A divided federal appellate panel ruled Friday in favor of the Trump administration's policy of locking up most undocumented immigrants without bond, a decision that legal experts called a serious blow to due process.
A three-judge panel of the right-wing 5th US Circuit Court of Appeals in New Orleans ruled 2-1 that President Donald Trump's reversal of three decades of practice by previous administrations is legally sound under the Illegal Immigration Reform and Immigrant Responsibility Act of 1996 (IIRIRA). The ruling reverses two lower court orders.
"The text [of the IIRIRA] says what it says, regardless of the decisions of prior administrations," Judge Edith Jones—an appointee of former President Ronald Reagan—wrote for the majority. "That prior administrations decided to use less than their full enforcement authority... does not mean they lacked the authority to do more."
Writing in dissent, Judge Dana M. Douglas, who was appointed by former President Joe Biden, asserted that "the Congress that passed IIRIRA would be surprised to learn it had also required the detention without bond of two million people. For almost 30 years there was no sign anyone thought it had done so, and nothing in the congressional record or the history of the statute’s enforcement suggests that it did."
This is a very, very bad decision from one of the two Reagan judges left on the Fifth Circuit, joined by one of the two most extreme Trump appointees on the court.And, it is about the issue I walked through at Law Dork earlier this week, in the context of Minnesota: www.lawdork.com/i/186796727/...
[image or embed]
— Chris Geidner (@chrisgeidner.bsky.social) February 6, 2026 at 6:50 PM
"Nonetheless, the government today asserts the authority and mandate to detain millions of noncitizens in the interior, some of them present here for decades, on the same terms as if they were apprehended at the border," Douglas added. "No matter that this newly discovered mandate arrives without historical precedent, and in the teeth of one of the core distinctions of immigration law. The overwhelming majority elsewhere have recognized that the government’s position is totally unsupported."
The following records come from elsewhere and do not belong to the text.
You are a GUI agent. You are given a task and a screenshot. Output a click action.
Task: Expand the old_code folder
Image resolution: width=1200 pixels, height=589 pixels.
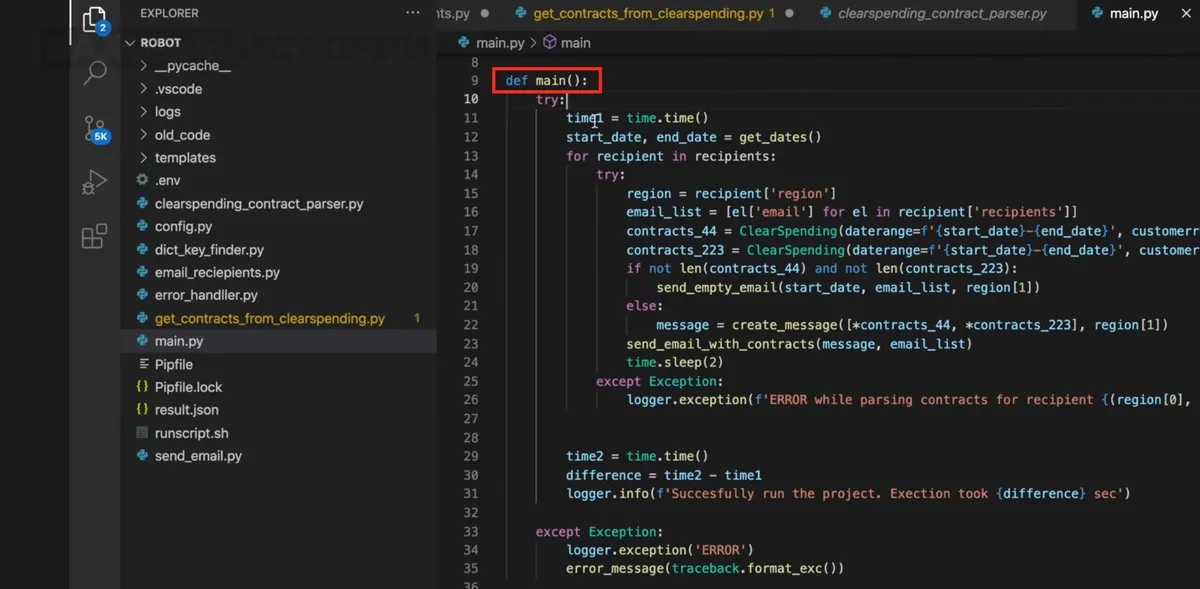click(182, 135)
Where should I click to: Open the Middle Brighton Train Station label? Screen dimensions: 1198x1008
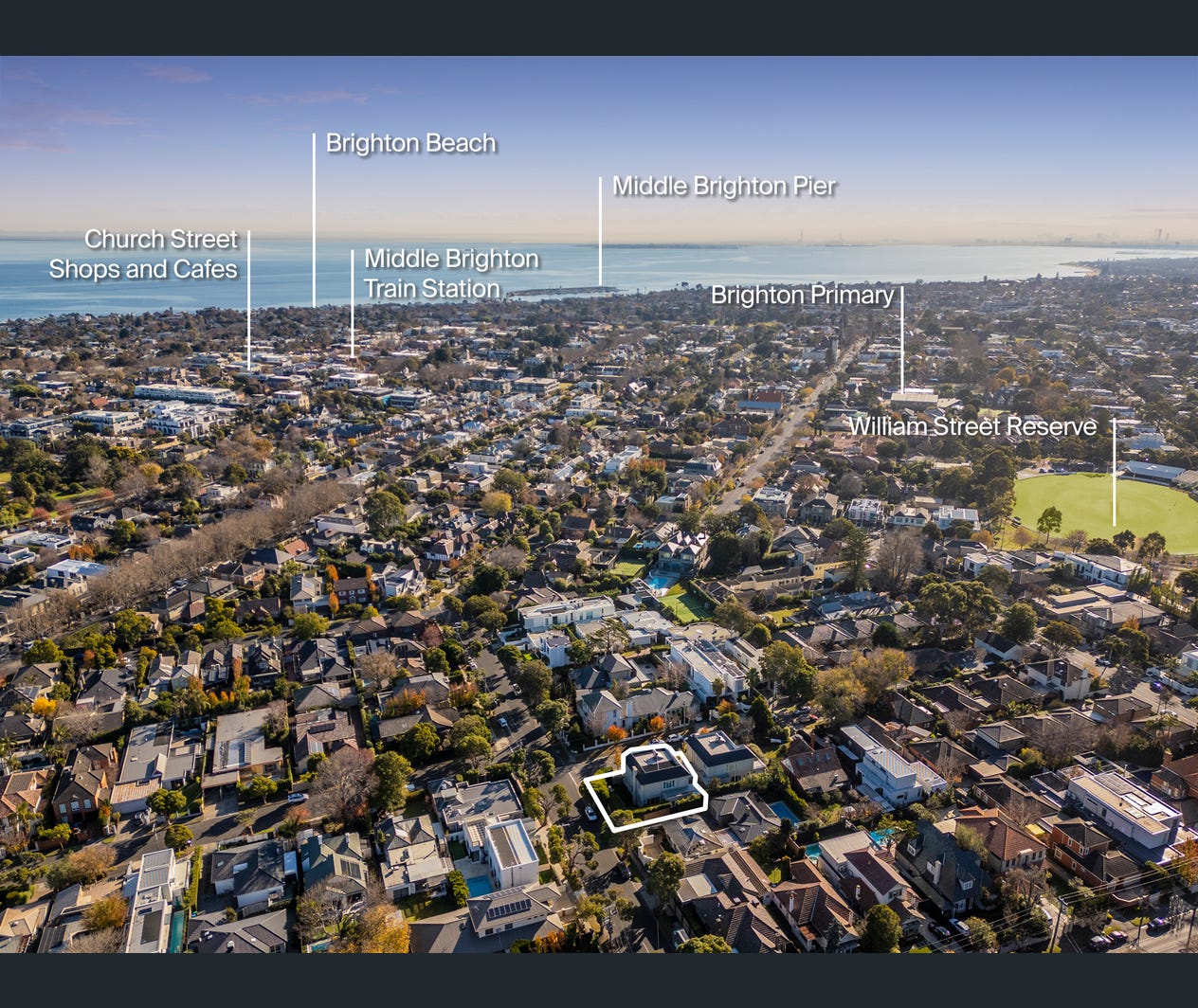pyautogui.click(x=451, y=274)
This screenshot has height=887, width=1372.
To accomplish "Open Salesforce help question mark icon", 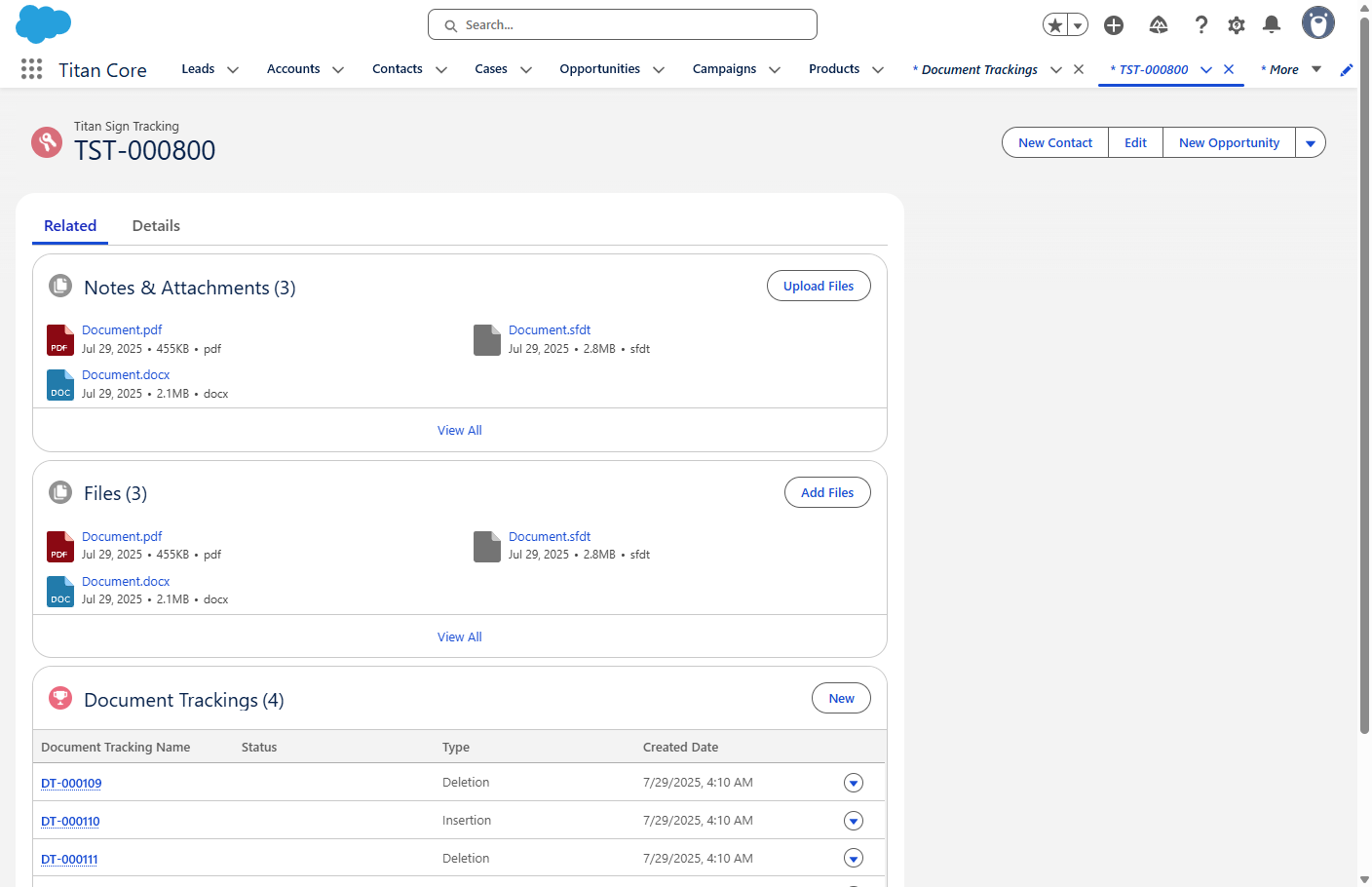I will pyautogui.click(x=1200, y=24).
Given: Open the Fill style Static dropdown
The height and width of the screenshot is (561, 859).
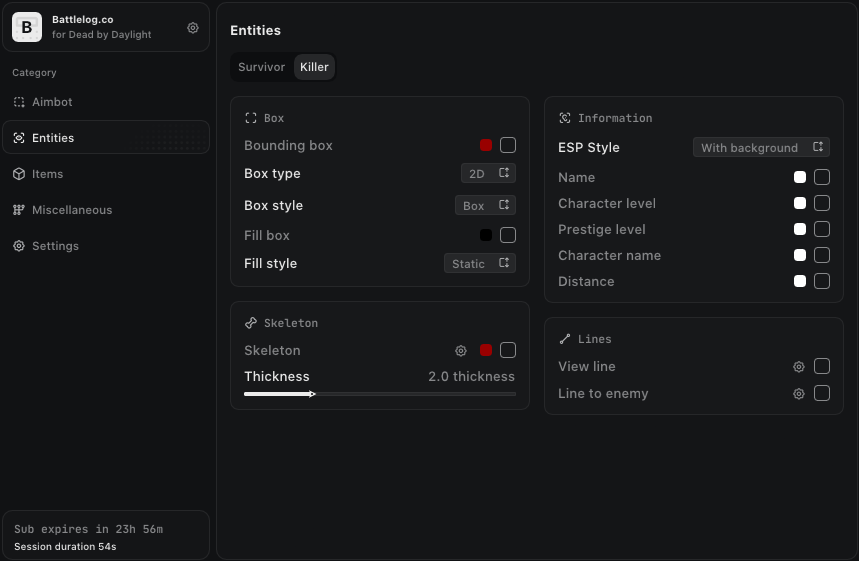Looking at the screenshot, I should coord(480,264).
Past administration generally allowed unauthorized immigrants who had lived in the United States for years to attend bond hearings, at which they had a chance to argue before immigration judges that they posed no flight risk and should be permitted to contest their deportation without detention.
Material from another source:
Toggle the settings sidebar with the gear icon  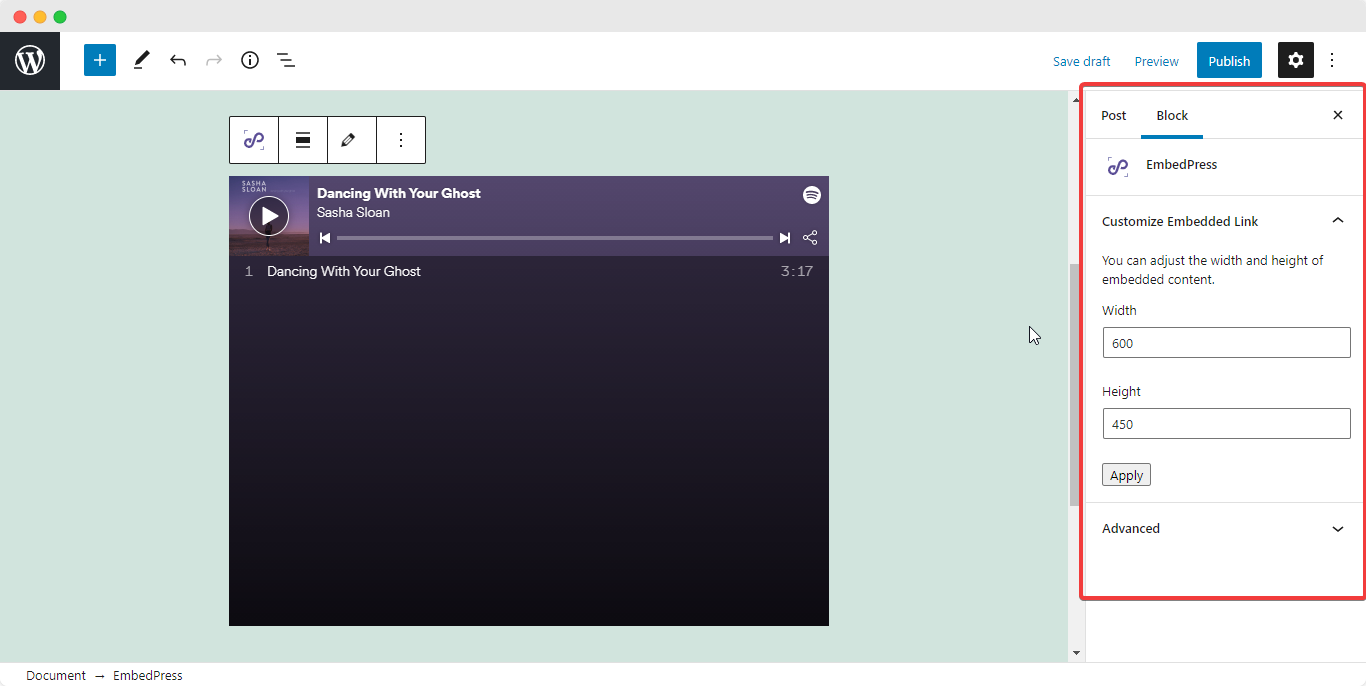click(x=1295, y=60)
Mandatory detention by US Immigration and Customs Enforcement (ICE) was generally reserved for convicted criminals or people who recently entered the country illegally.
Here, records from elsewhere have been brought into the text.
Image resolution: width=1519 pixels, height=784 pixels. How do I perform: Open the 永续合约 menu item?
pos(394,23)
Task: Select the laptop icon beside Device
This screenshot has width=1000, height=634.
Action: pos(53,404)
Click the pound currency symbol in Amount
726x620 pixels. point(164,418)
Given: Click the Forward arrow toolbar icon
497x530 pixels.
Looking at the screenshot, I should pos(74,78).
However, the Trump administration contends that anyone who entered the United States without authorization at any time can be detained pending deportation, with limited discretionary exceptions for humanitarian or public interest cases. As a result, immigrants who have lived in the US for years or even decades are being detained indefinitely, even if they have no criminal records.
According to a POLITICO analysis, more than 360 judges across the country—including dozens of Trump appointees—have rejected the administration's interpretation of ICE's detention power, while just 26 sided with the administration.
While US Attorney General Pam Bondi hailed Friday's ruling as a "significant blow against activist judges who have been undermining our efforts to make America safe again at every turn," some legal experts said the decision erodes constitutional rights.
"AWFUL news for due process," American Immigration Council senior fellow Aaron Reichlin-Melnick said on social media in response to Friday's ruling. "This decision will wipe out the availability of release through bond for tens of thousands of people detained in or transported to Texas, Louisiana, and Mississippi by ICE."
While Friday's ruling only applies to those three states, which fall under the 5th Circuit Court's jurisdiction, there are numerous legal challenges to the administration's detention policy in courts across the country.